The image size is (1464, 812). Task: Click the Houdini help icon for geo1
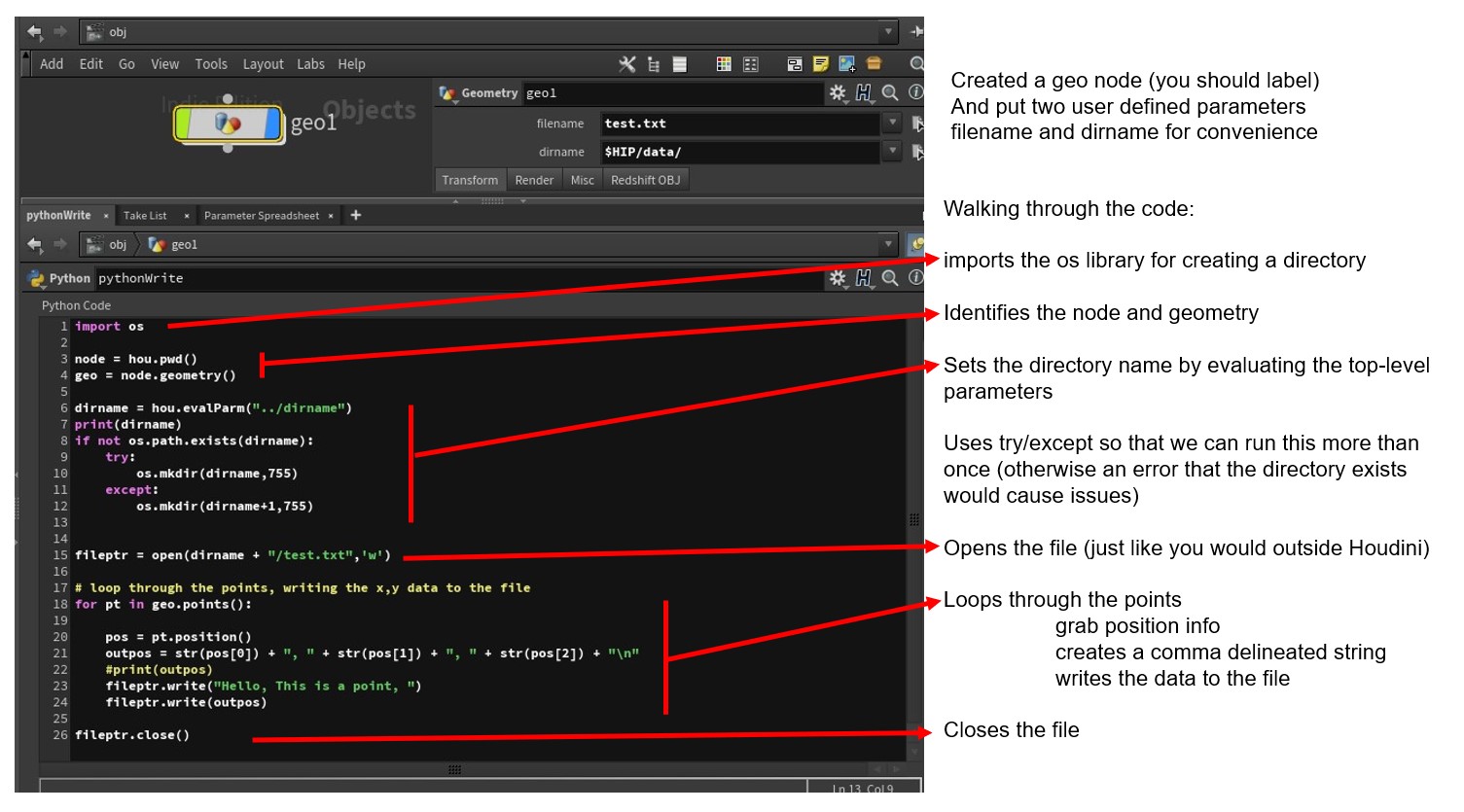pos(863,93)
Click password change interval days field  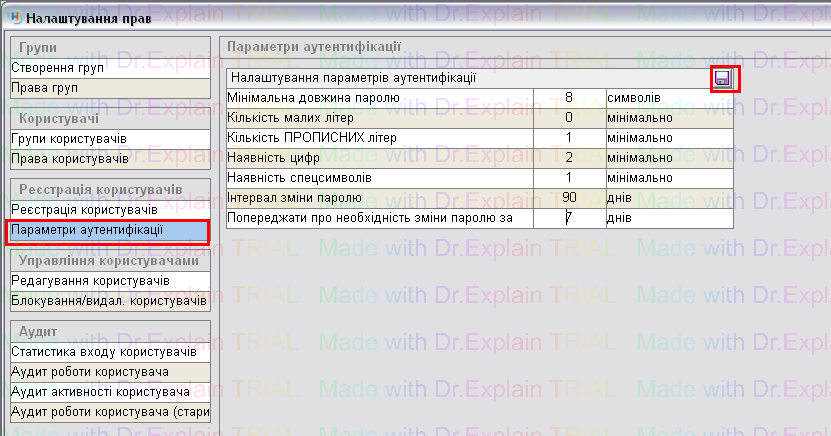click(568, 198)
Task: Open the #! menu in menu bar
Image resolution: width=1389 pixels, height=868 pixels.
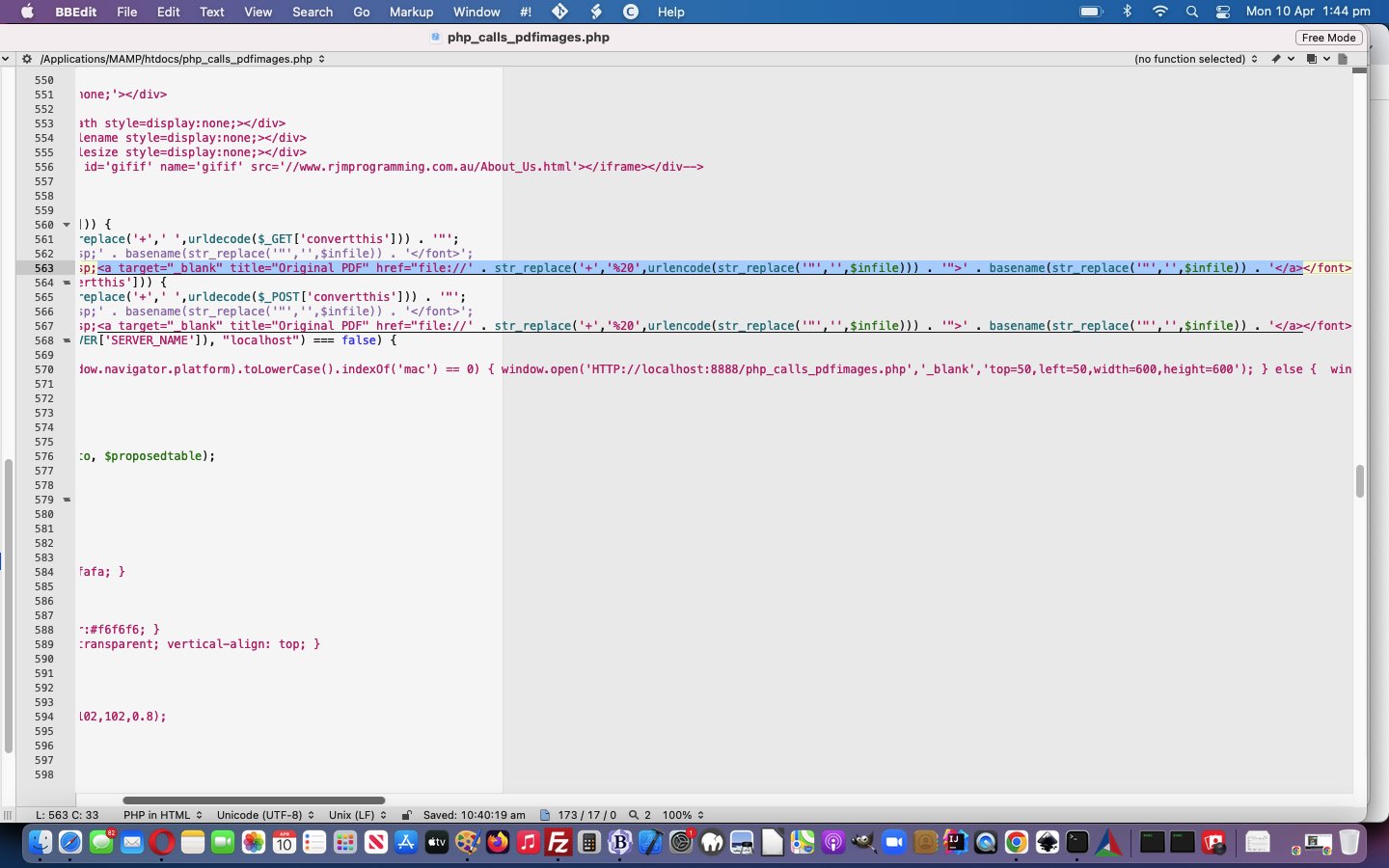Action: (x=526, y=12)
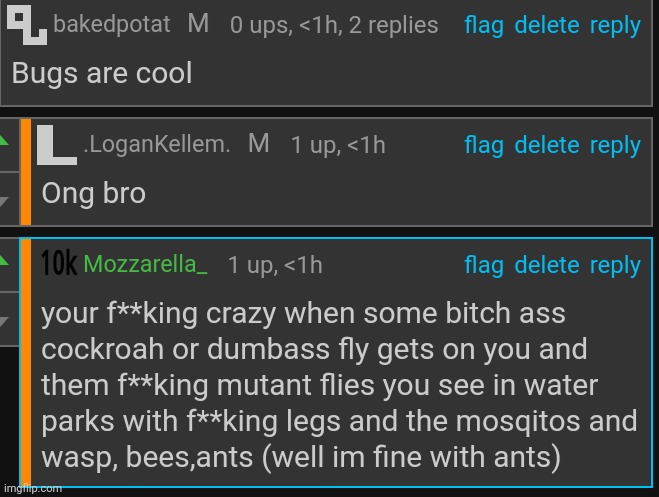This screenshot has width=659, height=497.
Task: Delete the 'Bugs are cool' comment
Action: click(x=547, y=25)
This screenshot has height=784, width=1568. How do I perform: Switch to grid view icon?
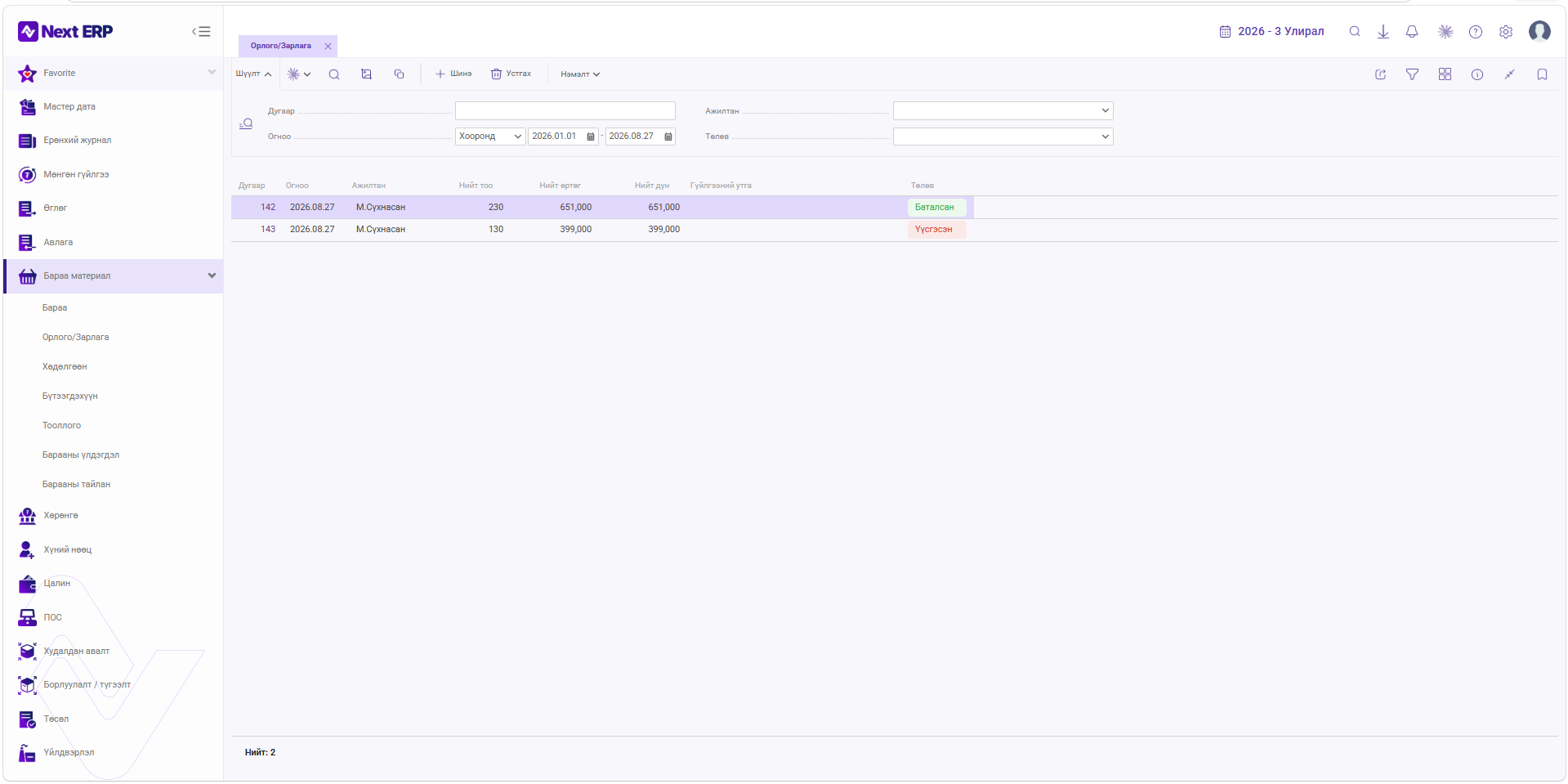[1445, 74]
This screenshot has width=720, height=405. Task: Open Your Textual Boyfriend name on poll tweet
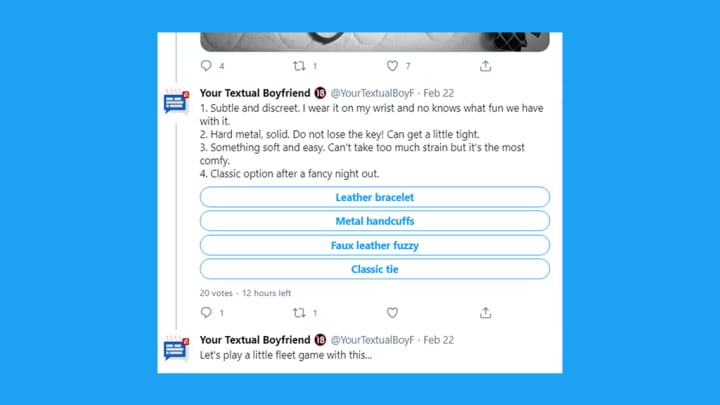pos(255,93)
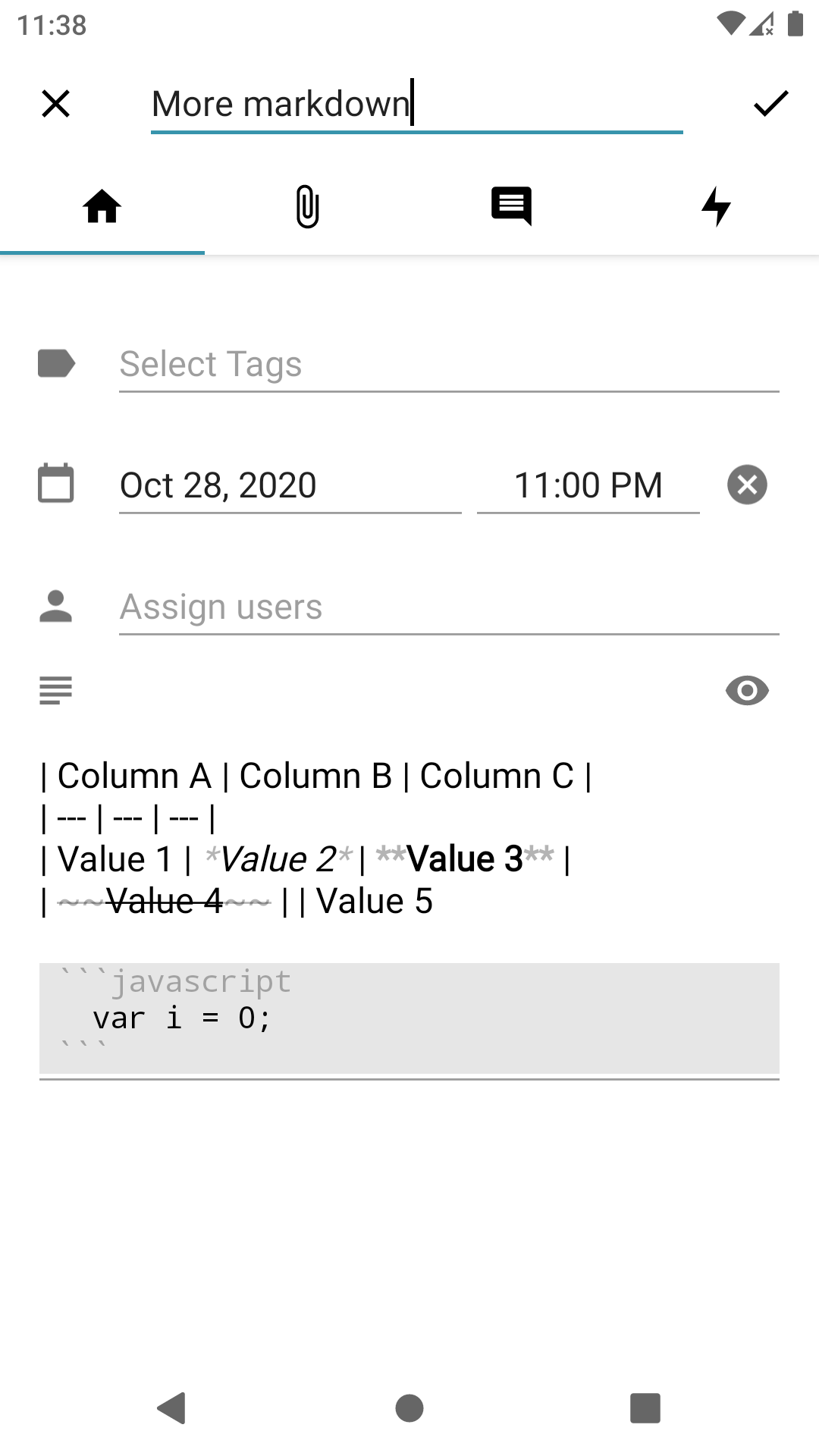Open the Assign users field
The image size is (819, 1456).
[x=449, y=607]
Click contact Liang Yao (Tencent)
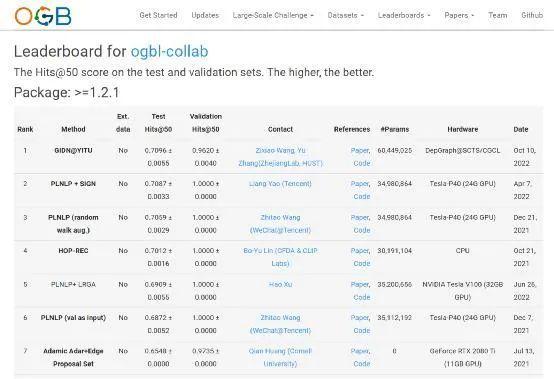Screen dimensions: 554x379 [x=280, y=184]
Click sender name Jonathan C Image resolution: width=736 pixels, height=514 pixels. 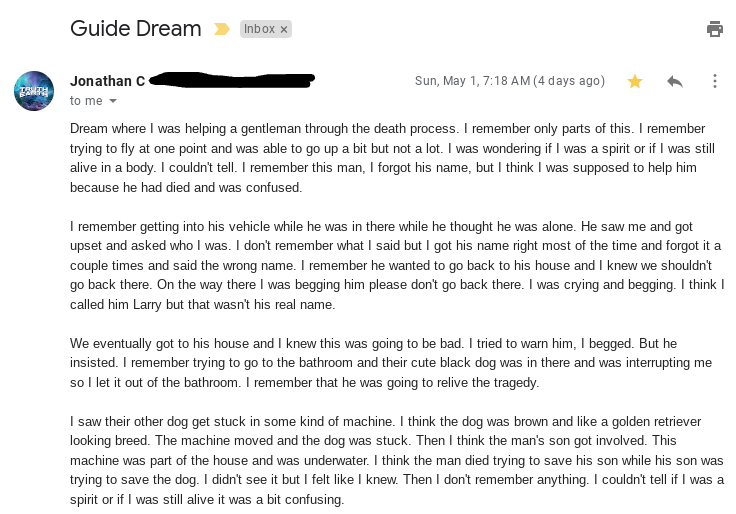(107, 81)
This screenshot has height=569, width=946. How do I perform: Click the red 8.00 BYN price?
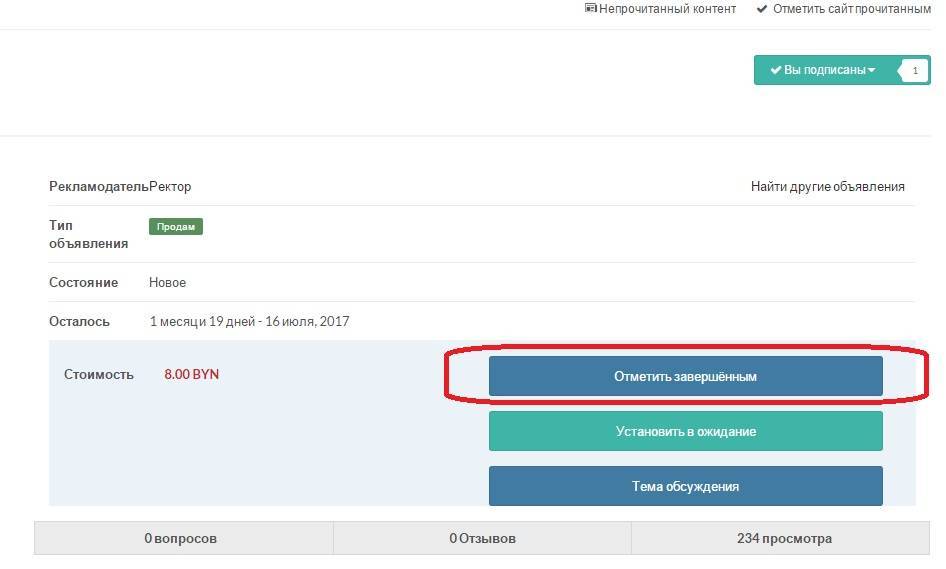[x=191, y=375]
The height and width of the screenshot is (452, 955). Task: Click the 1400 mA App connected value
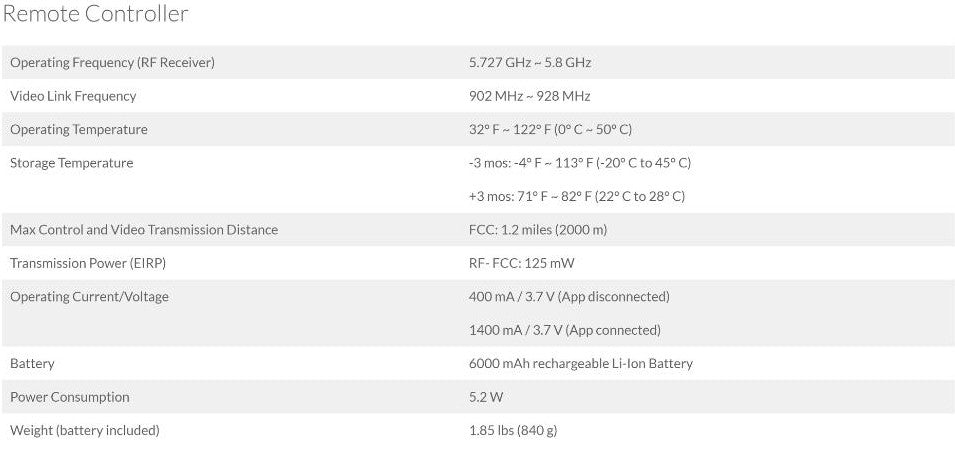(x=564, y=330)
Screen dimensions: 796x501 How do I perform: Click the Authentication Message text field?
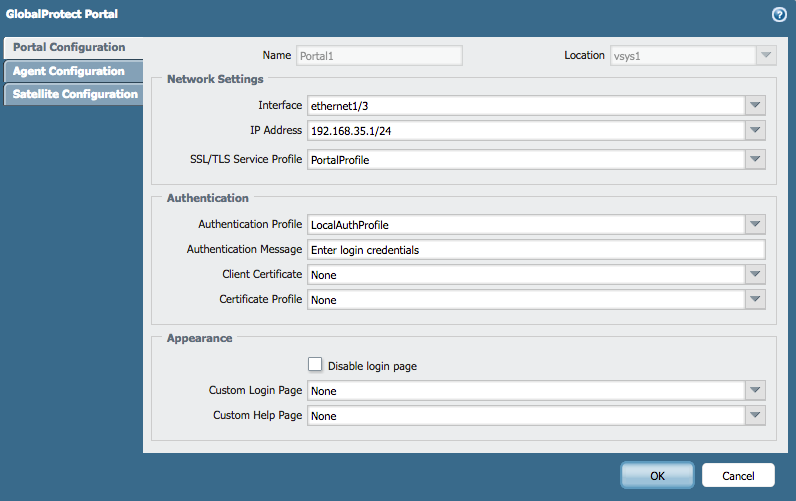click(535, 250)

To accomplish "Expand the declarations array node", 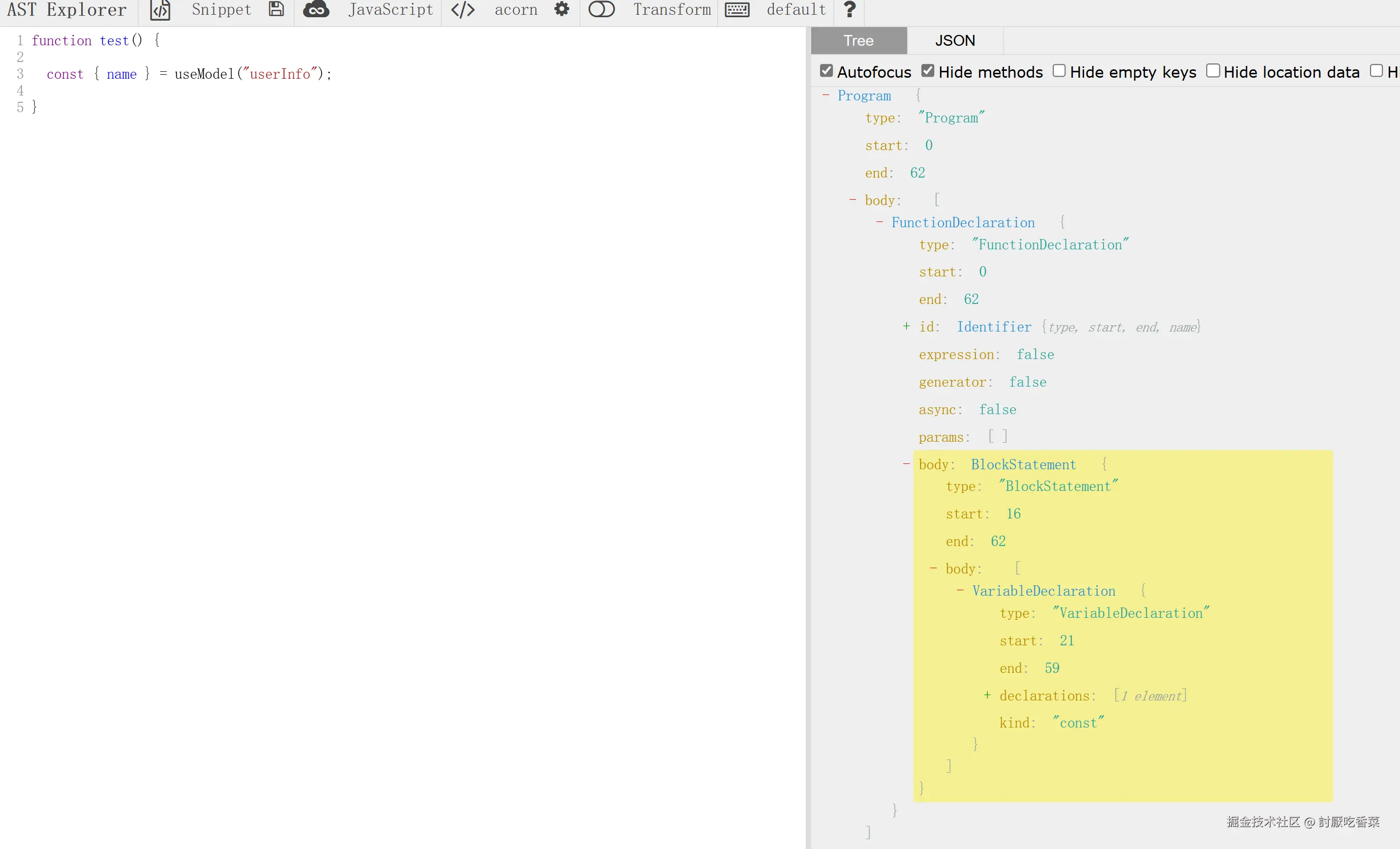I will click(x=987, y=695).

◆ ◆ ◆

__REQUEST__. How many lines of the entries above contain the string "icon"? Case counts, and the answer should be the number alone.

__ANSWER TO THIS PROBLEM__. 2